=== READING TEXT ===

Zero gravity is the condition in which the apparent effect of gravity is zero, and objects float if they aren’t tied down to something larger and more sturdy, like the wall of a spaceship.

The term is found as early as 1915, and its abbreviated form, zero-g, in 1950. But, it was the great science fiction author Arthur C. Clarke who helped bring the terms into the popular imagination with novels The Sands of Mars (1951) and Islands in the Sky (1952).

This concept of zero-g also took root with advances in flight and space exploration in the 1960s.

warp speed

If you’re traveling in a spacecraft at a (very hypothetical) speed faster than light, you’re moving at warp speed. This term was popularized by Star Trek the 1960-70.Warp speed draws on earlier references to warps—metaphorical twists—in time and space during interstellar travel in science fiction. Dating back to science fiction in the 1950s, a time warp, for instance, would allow movement back and forth in time or suspend the passage of time. (Again, extremely hypothetical stuff.)

Since Star Trek, warp speed has spread as term for “an extremely rate of speed” more generally. Buckle up.

droid

Droid, or a robot in human-like form, is a shortened form of androidwhich actually was used as early as the 1700s, meaning “an automaton in the form of a human being.” The word is based on a Greek andros, meaning “man.”Droid appeared in the 1950s in sci-fi short stories, but it was the 1977 blockbuster Star Wars that brought droid into mainstream usage, thanks in parts to such unforgettable droids as C-3PO and R2-D2.

alien

Alien ultimately comes to English from the Latin alienus, meaning “belonging to others, unnatural, unusual, foreign.” When it first entered English in the 1300s, it referred to an outsider, someone born in another country, or someone who is unfamiliar.

It was not until the late 1920s that alien took on its sci-fi meaning of “an intelligent being from another planet.” Similarly, when earthling first entered English in the late-1500s, it meant someone who lived on earth, not in heaven. Only in the mid-1800s did it take on the sci-fi meaning of a person who is from Earth, not another planet.

===

■ TASK STATEMENT ■
List every title of a work of fiction named in the text on science fiction terms. The listing that comes next is separate material, unconnected to the text on science fiction terms.

=== DATASET RECORDS ===

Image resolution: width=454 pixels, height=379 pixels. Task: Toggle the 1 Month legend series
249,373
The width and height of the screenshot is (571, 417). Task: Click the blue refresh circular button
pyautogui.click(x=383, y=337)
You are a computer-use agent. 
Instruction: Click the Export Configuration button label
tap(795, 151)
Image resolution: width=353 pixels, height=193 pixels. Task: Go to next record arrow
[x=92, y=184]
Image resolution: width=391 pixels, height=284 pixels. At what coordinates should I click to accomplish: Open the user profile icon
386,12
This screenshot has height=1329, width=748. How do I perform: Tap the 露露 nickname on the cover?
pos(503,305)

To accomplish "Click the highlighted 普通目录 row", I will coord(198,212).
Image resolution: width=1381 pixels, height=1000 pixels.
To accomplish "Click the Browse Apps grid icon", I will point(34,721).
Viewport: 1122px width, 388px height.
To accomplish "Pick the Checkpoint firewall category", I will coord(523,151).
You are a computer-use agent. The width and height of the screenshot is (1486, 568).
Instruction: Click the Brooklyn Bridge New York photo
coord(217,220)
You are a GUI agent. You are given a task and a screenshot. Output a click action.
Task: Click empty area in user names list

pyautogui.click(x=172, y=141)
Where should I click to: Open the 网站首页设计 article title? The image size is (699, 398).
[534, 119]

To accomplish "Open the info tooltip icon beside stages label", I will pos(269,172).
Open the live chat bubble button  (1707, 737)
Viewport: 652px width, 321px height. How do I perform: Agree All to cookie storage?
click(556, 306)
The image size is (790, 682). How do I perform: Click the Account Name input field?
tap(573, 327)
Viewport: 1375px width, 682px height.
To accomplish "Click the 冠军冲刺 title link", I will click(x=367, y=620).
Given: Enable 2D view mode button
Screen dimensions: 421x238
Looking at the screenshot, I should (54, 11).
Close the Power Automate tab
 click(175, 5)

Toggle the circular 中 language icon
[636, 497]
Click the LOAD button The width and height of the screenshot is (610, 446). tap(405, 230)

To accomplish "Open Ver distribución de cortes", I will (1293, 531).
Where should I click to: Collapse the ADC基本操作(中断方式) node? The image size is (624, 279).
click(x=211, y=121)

===

■ RESULT OF THE EXERCISE ■
The Sands of Mars, Islands in the Sky, Star Trek, Star Wars